Should a line below contain the word "width", report it.

Pixel coordinate grounding data:
* * *
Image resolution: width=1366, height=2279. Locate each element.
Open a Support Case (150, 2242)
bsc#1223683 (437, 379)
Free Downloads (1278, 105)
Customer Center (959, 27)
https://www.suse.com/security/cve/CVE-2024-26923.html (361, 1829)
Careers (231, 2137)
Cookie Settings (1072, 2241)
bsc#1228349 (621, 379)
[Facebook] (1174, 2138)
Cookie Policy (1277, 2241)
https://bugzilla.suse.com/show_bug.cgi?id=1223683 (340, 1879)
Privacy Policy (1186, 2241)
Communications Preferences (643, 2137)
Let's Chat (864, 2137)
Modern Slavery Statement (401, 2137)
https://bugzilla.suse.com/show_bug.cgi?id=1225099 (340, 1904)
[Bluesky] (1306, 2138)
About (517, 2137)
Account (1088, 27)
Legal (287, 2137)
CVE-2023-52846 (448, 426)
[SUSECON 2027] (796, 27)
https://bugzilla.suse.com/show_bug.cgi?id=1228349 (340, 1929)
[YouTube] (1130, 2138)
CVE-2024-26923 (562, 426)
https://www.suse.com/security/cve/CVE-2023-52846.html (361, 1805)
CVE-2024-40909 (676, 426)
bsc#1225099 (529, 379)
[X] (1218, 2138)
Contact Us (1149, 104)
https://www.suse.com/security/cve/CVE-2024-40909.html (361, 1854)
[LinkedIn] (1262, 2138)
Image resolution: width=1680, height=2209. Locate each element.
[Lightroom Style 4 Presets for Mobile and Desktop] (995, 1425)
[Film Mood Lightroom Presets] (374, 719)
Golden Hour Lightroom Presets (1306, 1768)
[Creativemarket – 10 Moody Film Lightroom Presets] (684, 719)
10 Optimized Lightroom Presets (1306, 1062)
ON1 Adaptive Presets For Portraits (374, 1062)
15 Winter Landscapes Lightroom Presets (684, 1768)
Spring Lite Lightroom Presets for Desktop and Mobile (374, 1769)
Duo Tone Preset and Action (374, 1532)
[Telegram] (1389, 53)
* * *
> [EXERCISE RESULT]:
Image resolution: width=1366, height=2279. Locate each element.
Image resolution: width=1680, height=2209. Locate each element.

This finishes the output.